Para explicar melhor, criarei uma personagem hipotética. Seu nome é Zelda (não me culpe pelo nome ridículo, eu tava jogando The Legend of Zelda, e me parece um bom nome), e ela está no auge dos seus 16 anos. Pobre Zelda. Cada pequena coisinha que acontece no dia dela parece gigantásticamente (gigante + fantástica + desastrosamente) um problema. Ela se sente, veja bem, sozinha (ah -que novidade- me diz aí uma pessoa de 16 anos que não se sente assim), e cada problema dela é como se fosse único, Zelda pensa constantemente que só ela sente essa confusão, e ela quer que seja assim, obviamente, ela quer se sentir única em alguma coisa, mesmo que seja uma coisa ruim.
"Ninguém me entende", esse é o lema da nossa Zelda.

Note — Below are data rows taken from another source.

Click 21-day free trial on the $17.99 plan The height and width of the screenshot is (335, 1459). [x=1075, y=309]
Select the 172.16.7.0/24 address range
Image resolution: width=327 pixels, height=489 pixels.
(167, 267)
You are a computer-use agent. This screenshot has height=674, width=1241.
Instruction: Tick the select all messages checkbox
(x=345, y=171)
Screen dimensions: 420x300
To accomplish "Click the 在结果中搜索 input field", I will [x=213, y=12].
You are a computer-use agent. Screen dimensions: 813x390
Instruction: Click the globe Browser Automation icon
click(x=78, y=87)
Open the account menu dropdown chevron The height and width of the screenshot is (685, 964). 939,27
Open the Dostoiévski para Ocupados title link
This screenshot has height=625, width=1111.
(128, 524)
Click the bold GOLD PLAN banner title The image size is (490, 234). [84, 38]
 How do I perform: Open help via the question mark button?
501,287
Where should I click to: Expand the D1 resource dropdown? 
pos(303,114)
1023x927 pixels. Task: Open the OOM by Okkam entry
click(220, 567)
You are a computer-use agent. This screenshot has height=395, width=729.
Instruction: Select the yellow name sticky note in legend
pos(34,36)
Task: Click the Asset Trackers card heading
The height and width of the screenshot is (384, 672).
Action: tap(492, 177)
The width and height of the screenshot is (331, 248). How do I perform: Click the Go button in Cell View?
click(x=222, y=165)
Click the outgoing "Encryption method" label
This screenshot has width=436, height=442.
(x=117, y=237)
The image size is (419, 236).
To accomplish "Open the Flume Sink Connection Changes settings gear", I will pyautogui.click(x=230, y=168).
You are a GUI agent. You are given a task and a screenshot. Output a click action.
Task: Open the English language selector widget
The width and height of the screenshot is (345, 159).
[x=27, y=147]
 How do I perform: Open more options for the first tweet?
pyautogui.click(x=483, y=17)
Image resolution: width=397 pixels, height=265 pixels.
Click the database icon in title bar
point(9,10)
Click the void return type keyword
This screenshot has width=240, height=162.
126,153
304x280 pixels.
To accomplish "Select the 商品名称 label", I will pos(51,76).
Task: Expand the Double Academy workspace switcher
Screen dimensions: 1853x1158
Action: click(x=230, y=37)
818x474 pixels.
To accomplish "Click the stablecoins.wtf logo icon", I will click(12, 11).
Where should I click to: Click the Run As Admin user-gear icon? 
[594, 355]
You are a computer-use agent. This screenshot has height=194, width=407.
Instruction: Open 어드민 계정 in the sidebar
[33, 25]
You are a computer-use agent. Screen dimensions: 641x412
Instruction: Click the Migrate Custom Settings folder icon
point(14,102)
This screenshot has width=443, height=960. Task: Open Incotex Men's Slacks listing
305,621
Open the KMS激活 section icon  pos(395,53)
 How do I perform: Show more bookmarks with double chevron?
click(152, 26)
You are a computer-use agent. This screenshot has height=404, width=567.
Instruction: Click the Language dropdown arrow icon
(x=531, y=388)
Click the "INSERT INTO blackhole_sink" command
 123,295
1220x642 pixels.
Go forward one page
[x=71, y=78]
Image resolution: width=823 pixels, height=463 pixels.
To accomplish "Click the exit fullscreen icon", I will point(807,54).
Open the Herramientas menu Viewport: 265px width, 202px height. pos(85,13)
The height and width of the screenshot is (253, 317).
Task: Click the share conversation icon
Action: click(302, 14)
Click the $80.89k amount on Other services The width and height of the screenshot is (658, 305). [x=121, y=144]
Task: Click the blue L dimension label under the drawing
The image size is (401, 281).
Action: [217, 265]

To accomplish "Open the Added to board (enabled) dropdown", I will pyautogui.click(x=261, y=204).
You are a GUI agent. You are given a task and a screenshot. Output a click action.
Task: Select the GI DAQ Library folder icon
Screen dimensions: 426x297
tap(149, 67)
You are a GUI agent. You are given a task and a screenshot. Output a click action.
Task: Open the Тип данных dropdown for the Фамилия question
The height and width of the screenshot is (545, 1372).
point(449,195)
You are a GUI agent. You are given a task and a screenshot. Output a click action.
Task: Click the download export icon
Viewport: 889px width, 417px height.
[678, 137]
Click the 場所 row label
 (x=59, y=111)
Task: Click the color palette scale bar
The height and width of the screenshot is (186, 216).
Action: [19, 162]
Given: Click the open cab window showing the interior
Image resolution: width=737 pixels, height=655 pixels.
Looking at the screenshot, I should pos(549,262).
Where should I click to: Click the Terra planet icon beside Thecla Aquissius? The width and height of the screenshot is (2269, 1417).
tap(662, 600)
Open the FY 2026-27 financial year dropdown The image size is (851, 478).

Vou exemplificar duas situações hipotéticas que podem vir a acontecer com Zelda - ou quem sabe, já aconteceram.
- Situação Hipotética 1 - Zelda está na escola, toda cocota, linda, diva e poderosa (por favor, isso é ironia, ok). Está andando no corredor com as suas amigas, rindo e falando alto (o que é, no caso, uma incrível demonstração inconsciente do quanto Zelda é insegura, e precisa que os outros olhem pra ela). Ela quer atenção. Ela quer ser olhada, quer ser comentada. Aí passa um menino por elas. Instintivamente, Zelda pisca os olhos, nervosa, e passa a mão pelo cabelo. Mesmo sem perceber, ela deu sinais claros de que está interessada por ele. Ele olha pra ela - "uma troca de olhares, e pronto! fodeu". As amigas da nossa personagem - que também querem atenção - fazem piadinha em voz alta, sobre Zelda estar gostando do menino, piadinha maldosas, que são ouvidas por ele - vou dar à ele o nome de Reginaldo - e fazem-no rir. Zelda está morta de vergonha. Reginaldo ainda por cima, é um filho da puta, que espalha pra escola inteira o fato da pobre, pobre Zezé (ok, sem apelidinhos), quer dizer, da pobre Zelda gostar dele. Em pouco tempo, os lugares que Zelda frequenta são limitados, não vai a lugar algum que ele possa estar, por medo do ridículo, evita falar alto, não quer mais atenção. Não aquele tipo de atenção. Viu? A vida dela se limitou por uma simples troca de olhares. Ok, próxima situação.
- Situação Hipotética 2 - (Lembrando que as duas situações são totalmente exclusivas, não há nenhuma continuação dessa para a outra) Zelda está em casa. Um calor digno de São Paulo em fevereiro, maio, por aí. 35 graus. Puta merda, Zelda está morrendo de calor! Decide ficar só de calcinha e sutiã, afinal, está sozinha em casa. Depois de um tempo, ela ainda está com calor. Mesmo morando em um condomínio decide abrir as janelas - não costuma ter vizinhos que espiam os outros. Aí começa a tocar a música preferida dela - Ai Se Eu Te Pego (podem observar que Zelda é uma típica adolescente, com seus típicos maus gostos). Ela começa a dançar, alucinadamente ("ela começa a dançar alucinadamente" trouxe uma imagem horrível a minha mente, mas vamos em frente), esquecendo-se da janela aberta. Trinta minutos depois, ela se lembra da (porra) da janela. Olha assustada pra fora, e -tanam!- Reginaldo, o gatinho da escola, a estava filmando dançando. Fecha a janela com pressa, e liga o computador. Minutos depois vê o vídeo no youtube. Puta merda. Pobre Zelda descuidada.
Zelda tem duas opções: a) deixar esses acontecimentos foderem com tudo, e se martirizar por um bom tempo; ou b) ligar o "foda-se", manter a calma, e ter consciência de que daqui 1 ano, ninguém mais -inclusive ela- se lembrará disso. Olha só, como é simples. Na teoria, todos seguiriam a opção b. Na prática, a opção a é a primeira a ser seguida.
Manter a calma é algo extremamente necessário diante situações complicadas e/ou constrangedoras. Manter a calma, pensar. E se lembrar que, repito, ninguém mais se lembrará disso daqui algum tempo. Talvez Zelda olhe para trás e ria da situação. Talvez.
Enfim, guarde isso para situações que você talvez venha a enfrentar futuramente: sua vida não vai acabar porque você pagou um mico. Isso apenas servirá para te fortalecer.